I’ve recently ventured into the awesome land of writing a Scheme interpreter, and I’ve run into a roadblock: closures. From what I understand, they encapsulate a local environment with a procedure that gets restored every time the closure is called (this may not be exactly right). The issue that I can’t seem to find anywhere online is how a closure is formally defined i.e., in an EBNF grammar. Most examples I’ve seen say that a closure is a procedure with zero arguments that has a lambda expression nested inside a let expression. Is this the only way to define a Scheme closure? More importantly, if there’s no formal way to formally define a closure, how do you actually interpret it? What happens if you translate all let expressions to lambdas? For example, if I declare a closure as such
(define (foo) (let ((y 0)) (λ (x) (…))))
Then assign it to a variable
(define bar (foo))
In what order is this evaluated? From what I’ve seen, when foo is declared, it stores a pointer to the parent environment, and declares its own environment. If I call (bar), should I substitute in the saved local environment immediately after?
I don't think it's helpful, today, to think of closures as some special magic thing: long ago in languages in the prehistory of Scheme they were, but in modern languages they are not a special thing at all: they just follow from the semantics of the language in an obvious way.
The two important things (these are both quotes from R7RS, both from section 1.1 are these:
Scheme is a statically scoped programming language.

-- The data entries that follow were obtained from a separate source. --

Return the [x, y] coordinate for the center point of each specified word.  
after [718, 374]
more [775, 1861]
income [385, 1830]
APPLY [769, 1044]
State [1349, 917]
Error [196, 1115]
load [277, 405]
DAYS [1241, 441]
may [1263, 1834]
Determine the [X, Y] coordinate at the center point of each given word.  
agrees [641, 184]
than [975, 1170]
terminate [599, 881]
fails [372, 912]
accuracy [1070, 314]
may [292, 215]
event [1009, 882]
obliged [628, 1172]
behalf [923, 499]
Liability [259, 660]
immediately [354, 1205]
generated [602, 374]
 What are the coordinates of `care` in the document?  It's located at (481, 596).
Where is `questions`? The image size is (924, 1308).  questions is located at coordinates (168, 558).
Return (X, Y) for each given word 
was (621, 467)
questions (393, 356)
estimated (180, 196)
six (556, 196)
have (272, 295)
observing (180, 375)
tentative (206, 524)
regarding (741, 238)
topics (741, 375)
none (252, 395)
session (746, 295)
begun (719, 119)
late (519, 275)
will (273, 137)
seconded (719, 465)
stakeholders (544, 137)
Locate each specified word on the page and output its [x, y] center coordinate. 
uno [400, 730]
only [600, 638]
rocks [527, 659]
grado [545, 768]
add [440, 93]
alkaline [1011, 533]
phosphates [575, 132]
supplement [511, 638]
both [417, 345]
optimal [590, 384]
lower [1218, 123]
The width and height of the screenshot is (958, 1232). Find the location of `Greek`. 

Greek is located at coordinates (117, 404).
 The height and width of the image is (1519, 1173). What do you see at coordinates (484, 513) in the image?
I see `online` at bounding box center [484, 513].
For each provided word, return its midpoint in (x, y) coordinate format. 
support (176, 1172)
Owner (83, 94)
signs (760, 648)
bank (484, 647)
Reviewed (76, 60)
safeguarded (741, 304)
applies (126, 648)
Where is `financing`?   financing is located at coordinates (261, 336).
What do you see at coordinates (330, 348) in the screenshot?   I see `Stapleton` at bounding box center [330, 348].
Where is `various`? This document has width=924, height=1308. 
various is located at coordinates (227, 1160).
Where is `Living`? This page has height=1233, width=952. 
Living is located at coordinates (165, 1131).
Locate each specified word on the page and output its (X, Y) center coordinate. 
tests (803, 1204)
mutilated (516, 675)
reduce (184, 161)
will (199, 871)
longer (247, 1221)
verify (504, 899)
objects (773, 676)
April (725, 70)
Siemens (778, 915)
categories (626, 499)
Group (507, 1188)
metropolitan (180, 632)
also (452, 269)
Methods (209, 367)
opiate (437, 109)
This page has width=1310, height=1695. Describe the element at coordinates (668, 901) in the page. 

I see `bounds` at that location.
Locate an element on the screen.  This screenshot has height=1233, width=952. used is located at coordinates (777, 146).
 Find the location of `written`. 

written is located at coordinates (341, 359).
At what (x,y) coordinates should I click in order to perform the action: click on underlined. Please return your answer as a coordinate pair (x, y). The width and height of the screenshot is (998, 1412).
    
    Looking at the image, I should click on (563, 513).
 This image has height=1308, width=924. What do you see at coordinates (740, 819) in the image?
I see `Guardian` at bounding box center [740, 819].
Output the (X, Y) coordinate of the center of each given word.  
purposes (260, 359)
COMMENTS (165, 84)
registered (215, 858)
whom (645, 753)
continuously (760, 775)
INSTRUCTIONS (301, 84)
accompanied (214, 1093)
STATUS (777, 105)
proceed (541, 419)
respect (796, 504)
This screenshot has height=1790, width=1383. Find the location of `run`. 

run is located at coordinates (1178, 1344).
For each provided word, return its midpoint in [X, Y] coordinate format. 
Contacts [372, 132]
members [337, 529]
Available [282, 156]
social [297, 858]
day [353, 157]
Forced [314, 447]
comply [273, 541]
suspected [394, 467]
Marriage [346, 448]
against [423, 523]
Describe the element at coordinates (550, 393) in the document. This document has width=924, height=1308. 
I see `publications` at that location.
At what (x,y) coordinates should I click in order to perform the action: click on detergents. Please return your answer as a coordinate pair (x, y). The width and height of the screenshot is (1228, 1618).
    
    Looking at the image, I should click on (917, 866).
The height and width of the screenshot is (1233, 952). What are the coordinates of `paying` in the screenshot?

Each use of a variable is associated with a lexically apparent binding of that variable.
and
All objects created in the course of a Scheme computation, including procedures and continuations, have unlimited extent.
What this means is that Scheme is a language with lexical scope and indefinite extent: any variable binding exists for as long as there is possibility of reference. And, conveniently, you can always tell statically (ie by reading the code) what bindings a bit of code may refer to.
And the important thing here is that these rules are absurdly simple: there are no weird special cases. If a reference to a variable binding is visible in a bit of code, which you can tell by looking at the code, then it is visible. It's not visible only sometimes, or only during some interval, or only if the Moon is gibbous: it's visible.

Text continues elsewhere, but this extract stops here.